Bao Bei – First Impressions

First Impressions – Some say it takes about two minutes to form your opinion and about four minutes for this impression to be locked in. 

Bao Bei has been on my “to-do” list for some time now and with the recent article in enRoute as one of Canada’s best new restaurants, it was time to head to the not-as-dodgy-as-it-used-to-be end of town for a little feast.  

In the darkness of a dreary Vancouver evening, the neon sign marking Bao Bei’s locale at 163 Keefer Street provided a cheerful beacon. There is no doubt that these colourful luminous tubes are making a comeback all the while providing some ambient light to a shadowy street and giving the hood a bit more curb appeal.

Bao Bei - Neon Sign (photo by Amanda Baye)


A Full House
We arrived early, anticipating it to be busy, but it was packed. And it was only 6ish. The host greeted us (efficiently, but with little warmth), explained that the first seating was now in full swing and expected it would be about 45 minutes till a table was available. He took my name, and suggested we wait at the bar in the meantime. No salesmanship required—I was game to try a cocktail or three.

Yeah to Hooks!
As I walked towards the bar to settle in, there was one thing that caught my eye – hooks. Yep, that simple little detail that shouldn’t be overlooked. Thank you! I tucked my jacket, umbrella and bag away and pulled back the Victorian floral covered stool.

The Icy Bar
Despite my mother’s objections to elbows on any eating surface and my claim that a bar is not a formal dining table, I placed my elbows freely on the bar and just as quickly, removed them. The matte steel slab was not a cozy, warm place for elbows to rest.

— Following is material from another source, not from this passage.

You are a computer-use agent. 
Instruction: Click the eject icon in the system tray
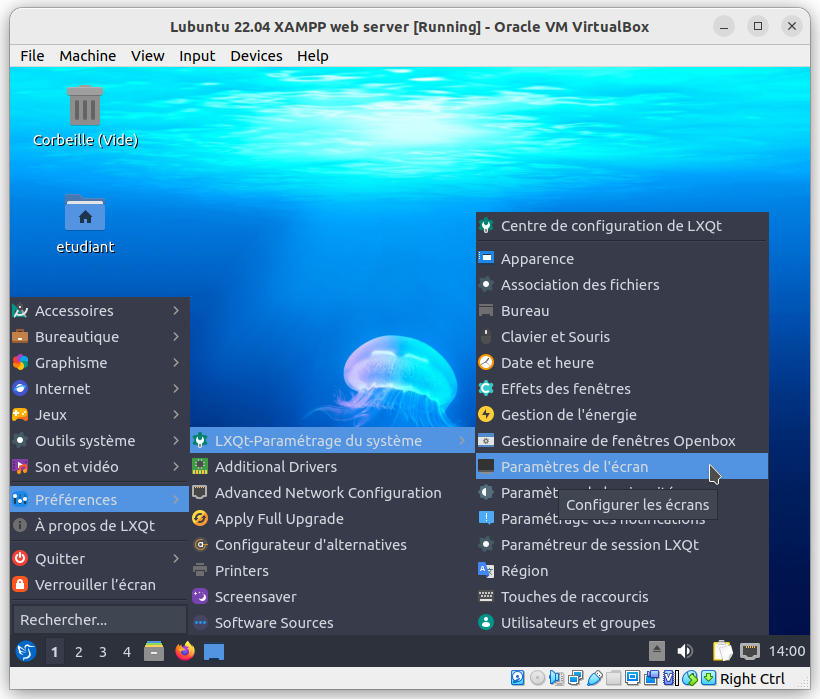(x=657, y=651)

In a debate with my dining cohort, I agree, it is a practical surface—easy to keep clean and maintain—and you don’t want to design a bar for comfort if food/dining at a table is the focus; get the patrons out of the holding area and to the tables. But if you are expecting people to wait for at least 45 minutes over a cocktail and maybe a “schnack,” of Crispy Fishies at the bar, you would think that comfort would come into play. I digress, and after all they did have hooks.

First glimpses

Bao Bei 008
The space seems to mimic the concept of the fried rice of the day – a hodgepodge of odds and ends thrown together but in the end, it works. The warehouse-like room (complete with lofty rafters and concrete floor) is filled with vintage decor, seemingly from grandma’s attic or garage sale finds, yet retains clean lines and an uncluttered feel. Metallic plates and trays hang on one wall and an installation of white kitchen knives borders another.  

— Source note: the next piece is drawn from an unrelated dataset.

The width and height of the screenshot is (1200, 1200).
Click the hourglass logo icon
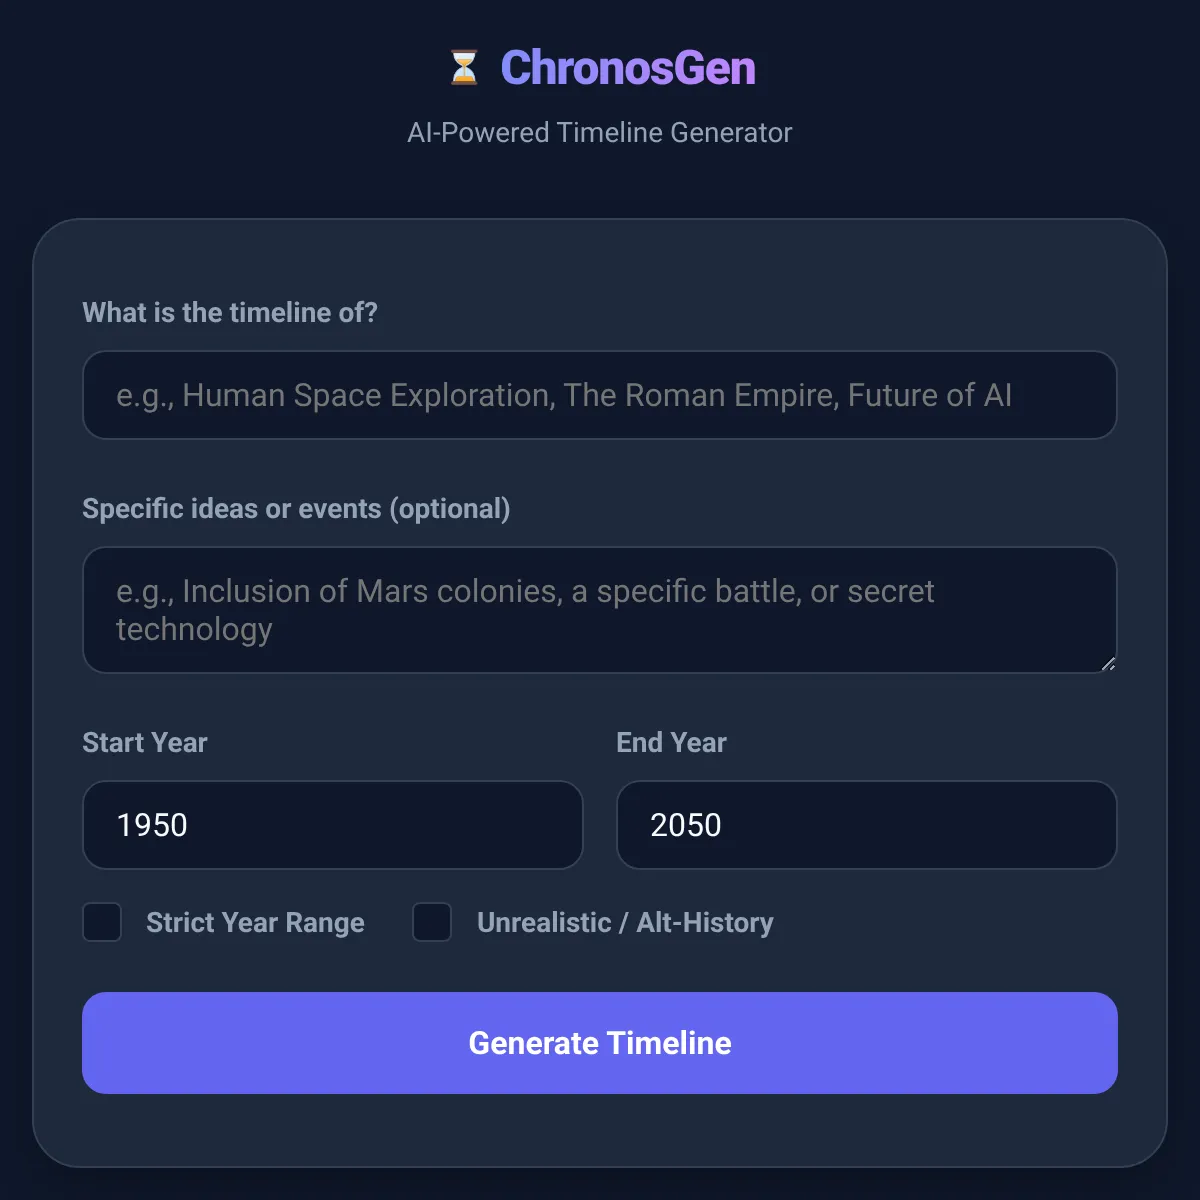point(464,68)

Little vignettes of pictures, plates and kitschy objects dot the room. It truly is a place to let you eyes roam. Look up, look around, look down and see what is tucked away or displayed – you will be amazed.  (Check out Bao Bei’s gallery for some more pictures.) The great thing here is that the first glimpses merely scratch the surface, but with time and more inspection the layers of details will be peeled back. And don’t forget to take a visit to the powder rooms–men, you will be in a nice little surprise. (Click here if you wish to ruin it.)

Faux pas 
Remember I said I gave my name at the door–I was the one that talked the host? Well about 30 minutes into our cocktails the host comes up, puts his hand on my friend’s back to get her attention, looks at her, forces a smile and says, “Amanda, your table is ready.” Ooops! Not good. I know matching names to faces can be tough, (maybe tougher since all us wide-eyed blonde girls look the same), but if you are trying to be friendly and create a rapport with your customer by personalizing things, make sure you get the right person! If you know names/faces is not your strong point, at least jot a note beside my name (short hair, purple sweater, or seat #X).  But the incident got me thinking and I realized that even if he screwed up the rapport part of the dinership, he managed expectations well. We expected a 45 minute wait, but we got to our table in about 30.

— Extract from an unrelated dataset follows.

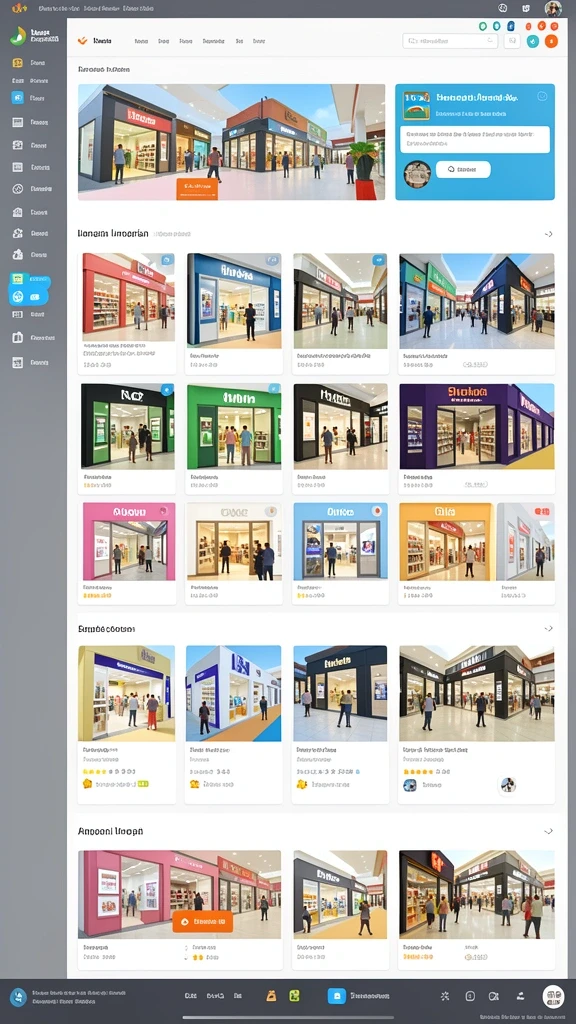Image resolution: width=576 pixels, height=1024 pixels.
Task: Toggle the red badge on the light-blue storefront card
Action: (x=376, y=511)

It’s not a lengthy menu, but making a decision was tough. We went with the Sichuan pickles, poached chicken salad, squid, steamed prawn and chives dumplings and crispy pork belly followed by fried bananas with lime and coconut sorbet (HEAVEN). Between the three of us we cleared the plates (tempted to lick the crispy pork belly plate), downed a couple of glasses of red, a few bottles of beer and cocktails prior and left completely stuffed. Total cost: $146.

The three of us chose three different dishes as our favourites, but we did agree on two things: 1. We will go back and 2. If we were to do it again, the dishes with the delicate and mild tastes would be ordered first then build up to the richer and spicier items. But maybe that was our wide-eyed faux pas.


Pin Ups at Bao Bei

Pin Ups in the Men's Loo at Bao Bei

I was told about these pin ups a while back and I will admit I am not overly fond of venturing into a men’s loo even on those most desperate times, but heading into the male washroom at Bao Bei was a nice little treat. And it could be also be a nice visual treat for the men that visit it too. (Note to the ladies: if you are at Bao Bei and your man excuses himself for a little longer than usual, he may just be getting an appetite, and you could be going home for a second dinner.)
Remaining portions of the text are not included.